Tuesday, April 8, 2014

15 Everyday Ways to Burn 100 Calories

Diabetes: 15 Everyday Ways to Burn 100 Calories

You don't have to go to the gym to get exercise with diabetes. Find out how you can burn calories easily throughout your day.

Medically reviewed by Farrokh Sohrabi, MD
Physical activity plays a big role in keeping blood sugar in check and helping you lose weight with diabetes, but if going to a gym doesn’t appeal to you, there are still plenty of ways to get your daily exercise. You can burn calories conveniently during everyday activities, like walking, gardening, and just climbing stairs. Research also shows that increasing the intensity of your exercise for even a few minutes can make a big difference in your overall health.

Why Exercise With Diabetes?
By increasing physical activity, you can gain better control of your blood sugar, your weight, and your blood pressure. You can also reduce your “bad” LDL cholesterol and your risk of heart disease and nerve damage, which are health problems often associated with diabetes.

The benefits of exercise with diabetes go down to a cellular level, helping with insulin resistance. "Most people with type 2 diabetes have insulin resistance. When we weigh more than our ideal body weight, our body may be making insulin, but our cells might not be sensitive to it — so glucose stays in the bloodstream,” explains Donna Kernodle, CDE, RD, a diabetes educator at the Joslin Diabetes Center at Wake Forest Baptist Medical Center in Winston-Salem, N.C. "Exercise, on the other hand, makes our cells more sensitive to insulin and less resistant."

A consensus statement from the American Diabetes Association, published in Diabetes Care, recommends people with type 2 diabetes get at least 150 minutes of moderate-intensity aerobic activity each week. To gain the benefit of increased insulin sensitivity from exercise, your physical activity should be spread out over the course of at least three days so you're not sedentary for more than two days in a row. A good rule of thumb is to plan for 30 minute of exercise, five days a week.

How to Burn Calories and Lose Weight With Diabetes
The number of calories you burn during exercise depends on your weight. This is true for all weight-bearing activities, such as running, climbing stairs, gardening, and dancing.

"It simply requires more energy to move a larger body size," explains Kernodle. "A calorie is just a unit of energy. With extra weight, you will burn more calories just doing basic movements, like walking around or jogging."

The downside is that as you lose weight, you plateau. "When you become lighter, you are not burning as many calories with the same activities," she says. "To maintain progress, you need to not only increase your activity level, but also pick up the intensity of your exercise."

Boosting Your Exercise Intensity
To distinguish between high-intensity and low-intensity activity, Kernodle says to imagine taking a walk. At first, it may be a leisurely stroll on a beautiful day, so you're not exerting yourself.
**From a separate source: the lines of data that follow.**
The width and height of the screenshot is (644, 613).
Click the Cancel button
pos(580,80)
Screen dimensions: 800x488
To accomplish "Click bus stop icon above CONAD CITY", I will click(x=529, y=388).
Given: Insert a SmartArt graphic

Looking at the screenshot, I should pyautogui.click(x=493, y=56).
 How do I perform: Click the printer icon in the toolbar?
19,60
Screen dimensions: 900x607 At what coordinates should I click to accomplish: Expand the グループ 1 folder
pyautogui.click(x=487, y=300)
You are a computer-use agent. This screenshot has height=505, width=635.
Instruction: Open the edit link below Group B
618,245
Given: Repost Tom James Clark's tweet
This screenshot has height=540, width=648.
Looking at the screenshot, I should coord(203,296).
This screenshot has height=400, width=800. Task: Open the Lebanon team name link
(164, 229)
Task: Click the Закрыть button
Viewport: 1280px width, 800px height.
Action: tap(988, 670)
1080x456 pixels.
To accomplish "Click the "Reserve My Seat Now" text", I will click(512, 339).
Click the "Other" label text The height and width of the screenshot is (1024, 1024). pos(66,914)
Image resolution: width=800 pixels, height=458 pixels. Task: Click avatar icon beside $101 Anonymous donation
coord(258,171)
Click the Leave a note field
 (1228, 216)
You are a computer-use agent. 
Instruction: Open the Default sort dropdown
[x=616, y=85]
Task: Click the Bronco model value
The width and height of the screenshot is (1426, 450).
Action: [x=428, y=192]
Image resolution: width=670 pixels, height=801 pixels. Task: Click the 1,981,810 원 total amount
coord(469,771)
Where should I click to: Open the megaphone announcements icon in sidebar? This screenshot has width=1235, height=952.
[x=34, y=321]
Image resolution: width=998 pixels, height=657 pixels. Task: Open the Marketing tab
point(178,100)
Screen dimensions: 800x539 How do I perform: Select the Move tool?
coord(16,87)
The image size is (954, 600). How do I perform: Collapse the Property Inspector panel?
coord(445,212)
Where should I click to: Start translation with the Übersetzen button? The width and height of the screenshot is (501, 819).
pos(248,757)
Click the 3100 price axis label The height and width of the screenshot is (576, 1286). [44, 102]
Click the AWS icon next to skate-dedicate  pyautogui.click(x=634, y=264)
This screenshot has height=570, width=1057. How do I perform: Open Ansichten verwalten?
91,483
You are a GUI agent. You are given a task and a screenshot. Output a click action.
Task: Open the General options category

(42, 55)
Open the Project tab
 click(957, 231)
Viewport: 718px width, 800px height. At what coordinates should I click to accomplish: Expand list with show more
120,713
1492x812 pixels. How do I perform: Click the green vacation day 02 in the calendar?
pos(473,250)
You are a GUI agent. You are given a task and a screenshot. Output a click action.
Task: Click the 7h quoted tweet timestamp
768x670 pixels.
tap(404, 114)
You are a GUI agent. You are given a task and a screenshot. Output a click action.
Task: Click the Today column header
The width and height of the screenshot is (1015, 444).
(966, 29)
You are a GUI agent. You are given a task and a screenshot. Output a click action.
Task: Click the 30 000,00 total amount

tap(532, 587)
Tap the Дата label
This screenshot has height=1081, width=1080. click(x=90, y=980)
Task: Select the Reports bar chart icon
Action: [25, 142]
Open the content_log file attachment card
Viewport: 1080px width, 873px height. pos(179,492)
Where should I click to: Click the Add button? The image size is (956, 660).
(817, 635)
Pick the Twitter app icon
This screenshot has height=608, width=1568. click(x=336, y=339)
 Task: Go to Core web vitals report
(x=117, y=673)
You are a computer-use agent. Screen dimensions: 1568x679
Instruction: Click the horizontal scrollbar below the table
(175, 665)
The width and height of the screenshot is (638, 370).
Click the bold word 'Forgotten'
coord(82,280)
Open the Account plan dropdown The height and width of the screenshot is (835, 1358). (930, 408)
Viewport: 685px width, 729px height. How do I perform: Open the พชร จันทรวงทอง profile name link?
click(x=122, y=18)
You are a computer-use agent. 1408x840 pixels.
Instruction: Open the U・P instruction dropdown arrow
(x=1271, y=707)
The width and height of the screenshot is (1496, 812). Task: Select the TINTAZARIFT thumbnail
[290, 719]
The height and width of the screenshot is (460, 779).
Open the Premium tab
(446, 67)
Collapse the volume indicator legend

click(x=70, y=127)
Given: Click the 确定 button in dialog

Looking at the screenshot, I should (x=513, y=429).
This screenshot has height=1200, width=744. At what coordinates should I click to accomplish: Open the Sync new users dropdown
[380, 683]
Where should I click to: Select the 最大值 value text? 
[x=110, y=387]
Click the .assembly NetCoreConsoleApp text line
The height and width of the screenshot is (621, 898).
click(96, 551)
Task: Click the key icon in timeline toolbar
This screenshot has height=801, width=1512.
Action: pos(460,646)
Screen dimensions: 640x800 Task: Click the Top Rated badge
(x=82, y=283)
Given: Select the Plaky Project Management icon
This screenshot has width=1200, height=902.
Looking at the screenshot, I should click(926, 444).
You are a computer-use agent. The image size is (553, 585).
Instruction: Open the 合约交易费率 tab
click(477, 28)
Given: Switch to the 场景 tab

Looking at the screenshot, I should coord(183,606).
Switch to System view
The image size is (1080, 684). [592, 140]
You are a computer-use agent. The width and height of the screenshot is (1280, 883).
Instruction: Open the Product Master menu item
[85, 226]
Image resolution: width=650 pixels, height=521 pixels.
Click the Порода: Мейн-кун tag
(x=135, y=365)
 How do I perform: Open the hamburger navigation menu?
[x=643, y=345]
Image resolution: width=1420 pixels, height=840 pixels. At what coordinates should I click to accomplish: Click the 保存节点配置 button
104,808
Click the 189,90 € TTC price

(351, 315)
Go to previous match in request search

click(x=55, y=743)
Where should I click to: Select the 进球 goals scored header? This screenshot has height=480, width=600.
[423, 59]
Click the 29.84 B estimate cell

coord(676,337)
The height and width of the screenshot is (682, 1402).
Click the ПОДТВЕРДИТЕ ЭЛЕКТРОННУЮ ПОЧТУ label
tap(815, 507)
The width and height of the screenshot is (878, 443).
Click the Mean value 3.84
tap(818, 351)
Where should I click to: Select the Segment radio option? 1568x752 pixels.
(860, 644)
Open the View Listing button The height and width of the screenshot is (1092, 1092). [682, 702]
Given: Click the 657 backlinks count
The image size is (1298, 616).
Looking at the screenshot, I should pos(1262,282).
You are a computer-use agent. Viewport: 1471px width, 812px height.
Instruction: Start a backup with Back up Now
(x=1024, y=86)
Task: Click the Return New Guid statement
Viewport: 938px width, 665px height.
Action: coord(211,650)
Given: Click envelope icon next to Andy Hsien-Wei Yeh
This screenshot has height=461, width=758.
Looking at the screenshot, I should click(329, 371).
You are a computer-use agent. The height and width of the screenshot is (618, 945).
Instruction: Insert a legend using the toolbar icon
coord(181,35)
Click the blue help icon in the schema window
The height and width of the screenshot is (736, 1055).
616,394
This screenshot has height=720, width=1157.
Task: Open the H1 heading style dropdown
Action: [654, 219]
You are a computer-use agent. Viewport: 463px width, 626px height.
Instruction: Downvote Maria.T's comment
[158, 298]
Then, when you see storm clouds on the horizon, you pick up the pace and intensity of your walk so your heart rate increases, as does the number of calories you're burning.

Research shows this type of combined low- and high-intensity exercise, known as high-intensity interval training, is particularly beneficial for those with type 2 diabetes. A study published in Australian Family Medicine in 2012 found that the benefits of aerobic exercise, especially weight loss, are even greater with high-intensity interval training. The study suggested that repeatedly exercising at a high intensity for 30 seconds to several minutes, with 1 to 5 minutes of rest or low-intensity exercise in between, is associated with improved management of diabetes and reduced risk of heart disease.

High-intensity interval training can be easily incorporated into your daily routine by alternating your pace as you walk, jog, or climb stairs.

15 Activities That Burn 100 Calories
Although the number of calories you will burn during exercise depends on your weight and the intensity of your activity, there are a number of activities that will burn roughly 100 calories — and you can do many of them without your ever stepping foot in a gym.

Here are 15 examples of how a 150-pound adult can burn 100 calories:

10 minutes of:
  • Running up and down stairs
  • Jumping rope
  • High-impact aerobics
  • Running 1 mile
  • Biking at a speed of 15 miles an hour
20 minutes of:
  • Walking up and down stairs
  • Walking the dog
  • Yoga
  • Dancing
  • Mopping the floor
  • Yard work, including mowing the lawn, gardening, or raking leaves
  • Washing the car
40 minutes of:
  • Cooking
  • Washing dishes
  • Shopping
To increase the likelihood that you will incorporate more physical activity into your daily routine, it’s important to find activities you enjoy so you’ll continue to exercise. Kernodle also emphasizes being prepared. "Always keep your walking shoes in your car," she suggests. Having well-fitting exercise gear also helps because it may be more tempting to give up on an activity if you’re uncomfortable in the clothing you need to wear for it.

Simply by ramping up your everyday activities, you can burn calories and lose weight with diabetes — which means you’ll feel better both inside and out.